--- begin PASSAGE SHOWN ---

Cluster Update: New apartment, New Network Hell
I am so excited! For the first time, I am living in a full-fledged apartment instead of a dorm room. I get everything moved in and enjoy my first day relaxing. The next day, I attempt to bring my computer cluster online... No luck!
When I power it up and connect it to an Ethernet port, there is no blinking led lights on the port. Well, the port is dead, right? Nope! Connecting other devices to the port works just fine. WTF?!
I console into the Espressobin board only to see no link is detected. This is funny because, during power-up, the link lights on the port stay active for a few seconds and then shut off. Ok, I have a wild idea!
From a few random conversations in the past, I know that our college campus network uses Packet Fence. This automates managing the network and also has the ability to "jail" or isolate misbehaving devices. My Espressobin definitely fits this category. It's running its own DHCP server, while it should be pointed only to the internal cluster network. However, if that DHCP somehow was misconfigured, the campus network would no doubt issues an "arrest warrant" and "jail" my cluster.
All of my network and DHCP configurations begin with the rc.local file (super stable, right!). I disable the rc.local script and run each command within it after boot. Still no luck, ahhhhhhhhhhhhh!

--- end PASSAGE SHOWN ---

> THINGS TO DO
A) In the cluster update post, what system does the writer say the college campus network uses?
B) Write the next part of the cluster update post, picking up after its final sentence.

--- begin RECORDED DATA ---

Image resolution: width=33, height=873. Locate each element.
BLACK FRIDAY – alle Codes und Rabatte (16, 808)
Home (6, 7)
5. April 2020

--- end RECORDED DATA ---

> RESPONSES
A) Packet Fence.

B)
Maybe, it's the dhclient. 1 hour of debugging that later, still nothing.
For laughs and giggles, I plugged a USB ethernet adapter into the Espressobin.
Espressobin --> USB Ethernet --> Campus Network
It works! What in the world!!!!!!!!!!!!! Ok, this narrows down the problem to the exact port. It has nothing to do with my device "misbehaving", or a misconfigured DHCP client/server.
Side note: I tested the cluster on a different network. So, this confirms it's not physical damage to the port
lshw -C network command later and I found something. It could be nothing (again) or it could be everything. The
lshw -C network showed the connection speed of the link to be 1Gbps. This stood out to me because I ran a speed test on the port when I was testing the port with my laptop. This is important because I was a little disappointed that the apartment topped out at 100Mbps, unlike the 1000Mbps dorm link.
To continue this investigation I connected a different Linux board to the port, the Odroid xu4. It also has the capability of 1Gbps. However, the
lshw -C network report showed it's speed to be 100Mbps.
From random background knowledge, I get the just that Gigabit ethernet protocol uses more strands of wire in the ethernet cord differently than 100Mbps. This should all be auto negotiated when the link is first created. However, this isn't happening with my Espressobin.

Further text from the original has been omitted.